• **Your task**
Return every line in the records that contains the string "View".
[Data for this exercise start]
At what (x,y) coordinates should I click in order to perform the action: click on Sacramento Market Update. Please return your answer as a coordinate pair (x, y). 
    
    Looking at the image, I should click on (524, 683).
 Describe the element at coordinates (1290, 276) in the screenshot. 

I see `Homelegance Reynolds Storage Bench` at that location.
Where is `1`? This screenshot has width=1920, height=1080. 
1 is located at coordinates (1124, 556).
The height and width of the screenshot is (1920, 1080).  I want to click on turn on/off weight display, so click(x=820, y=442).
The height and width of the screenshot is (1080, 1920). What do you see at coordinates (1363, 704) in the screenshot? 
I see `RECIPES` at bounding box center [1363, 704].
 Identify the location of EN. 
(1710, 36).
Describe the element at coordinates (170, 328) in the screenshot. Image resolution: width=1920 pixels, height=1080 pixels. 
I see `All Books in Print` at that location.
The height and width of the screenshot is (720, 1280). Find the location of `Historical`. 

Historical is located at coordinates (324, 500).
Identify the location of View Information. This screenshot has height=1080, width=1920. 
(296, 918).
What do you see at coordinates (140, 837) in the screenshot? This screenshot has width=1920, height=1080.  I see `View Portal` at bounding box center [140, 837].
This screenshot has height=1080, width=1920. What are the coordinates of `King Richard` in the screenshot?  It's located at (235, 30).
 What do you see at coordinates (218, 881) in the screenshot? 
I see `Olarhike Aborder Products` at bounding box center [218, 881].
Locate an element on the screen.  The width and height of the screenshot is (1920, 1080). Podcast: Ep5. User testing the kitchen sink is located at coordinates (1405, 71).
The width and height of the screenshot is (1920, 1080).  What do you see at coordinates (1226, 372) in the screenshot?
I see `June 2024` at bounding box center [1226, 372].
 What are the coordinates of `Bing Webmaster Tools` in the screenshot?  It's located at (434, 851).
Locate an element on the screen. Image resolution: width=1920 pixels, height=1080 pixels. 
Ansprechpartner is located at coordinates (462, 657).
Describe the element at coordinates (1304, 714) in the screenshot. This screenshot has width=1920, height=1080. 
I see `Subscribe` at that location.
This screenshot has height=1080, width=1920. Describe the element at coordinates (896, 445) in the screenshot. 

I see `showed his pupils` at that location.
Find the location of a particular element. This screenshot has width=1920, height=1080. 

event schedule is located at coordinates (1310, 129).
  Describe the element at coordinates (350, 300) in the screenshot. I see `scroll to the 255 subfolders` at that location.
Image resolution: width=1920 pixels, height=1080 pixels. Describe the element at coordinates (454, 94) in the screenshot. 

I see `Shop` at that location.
[Data for this exercise end]
• **The output**
Identify the location of View Information. This screenshot has height=1080, width=1920. 
What do you see at coordinates (140, 837) in the screenshot? This screenshot has width=1920, height=1080.  I see `View Portal` at bounding box center [140, 837].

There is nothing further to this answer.